----- Data for the task
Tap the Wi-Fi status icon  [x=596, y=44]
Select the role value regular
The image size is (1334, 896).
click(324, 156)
----------
----- Data for the task
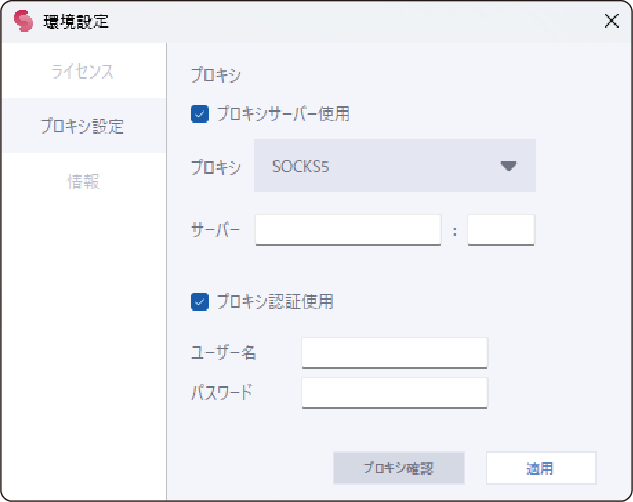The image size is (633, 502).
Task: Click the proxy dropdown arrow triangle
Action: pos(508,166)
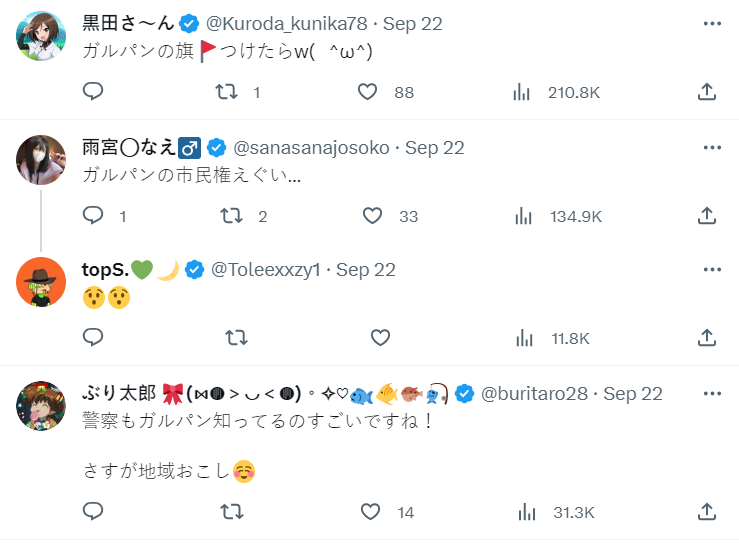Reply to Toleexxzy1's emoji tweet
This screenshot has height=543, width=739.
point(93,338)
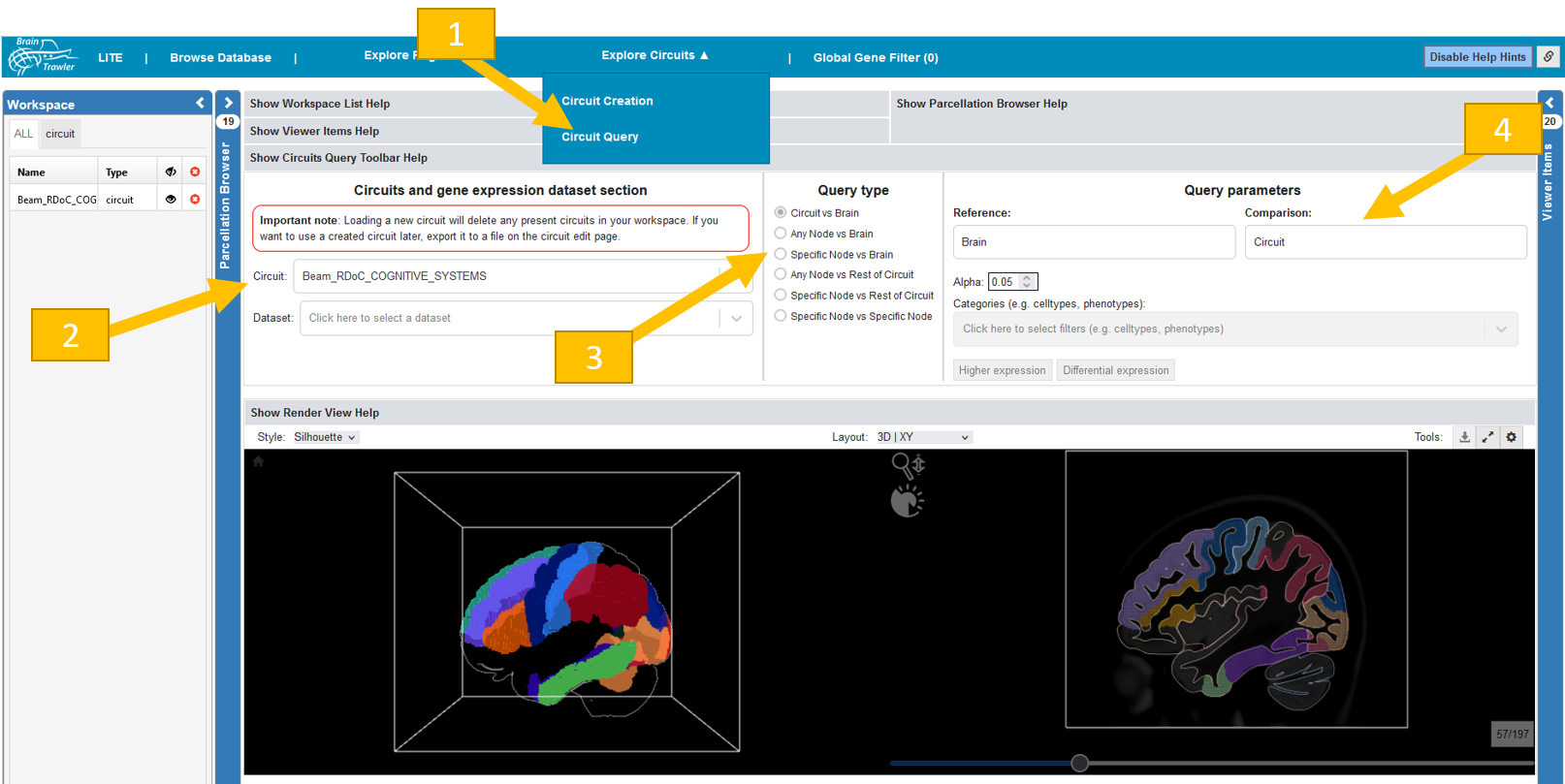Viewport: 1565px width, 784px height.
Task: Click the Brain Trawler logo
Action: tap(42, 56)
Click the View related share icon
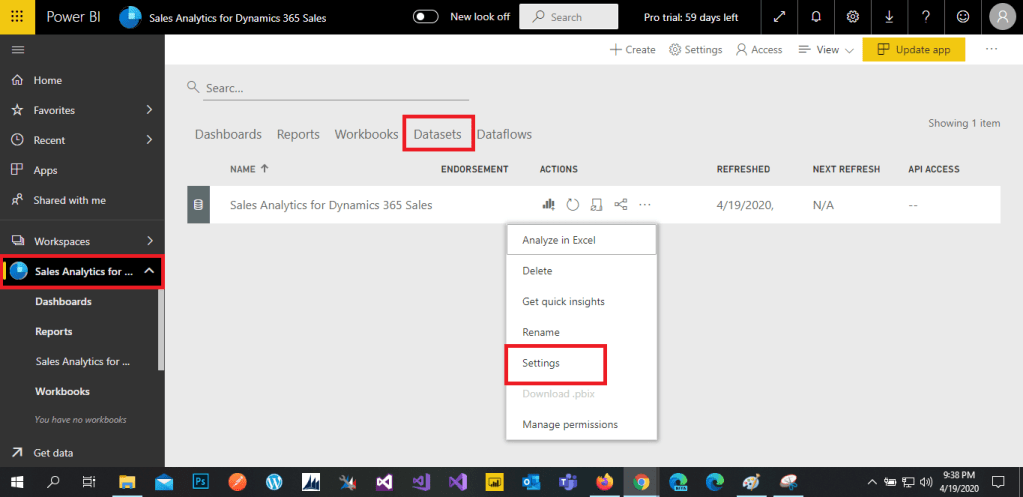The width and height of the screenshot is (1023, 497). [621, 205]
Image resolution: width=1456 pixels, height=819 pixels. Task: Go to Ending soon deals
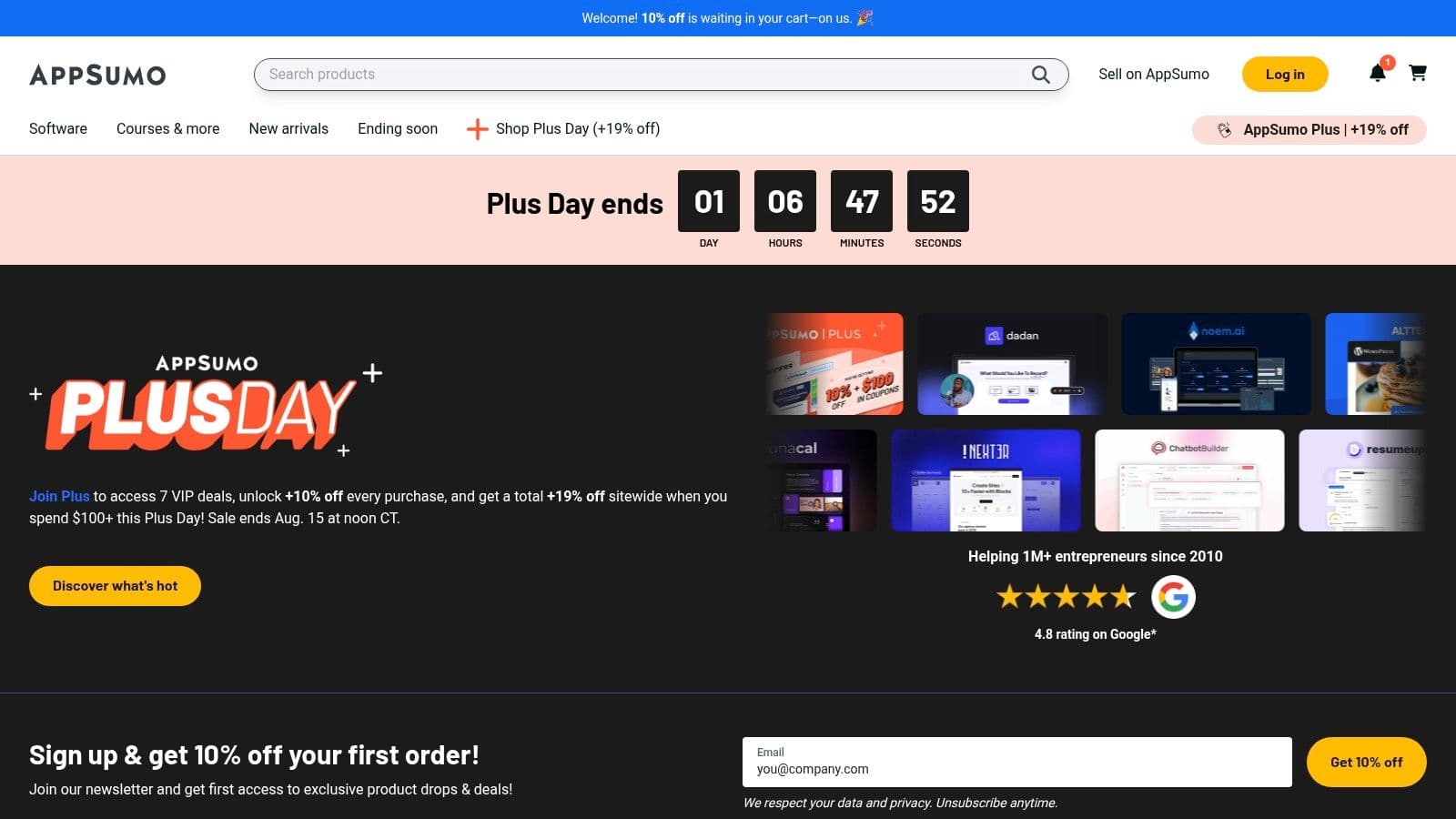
----------
▸ **What this task involves**: Copy word for word the span of the records above that begins at the line with "Click the View related share icon" and ends at the line with "Image resolution: width=1456", including those two lines but not the pictures.

▸ **Solution**:
Click the View related share icon
The width and height of the screenshot is (1023, 497). [621, 205]
Image resolution: width=1456 pixels, height=819 pixels. Task: Go to Ending soon deals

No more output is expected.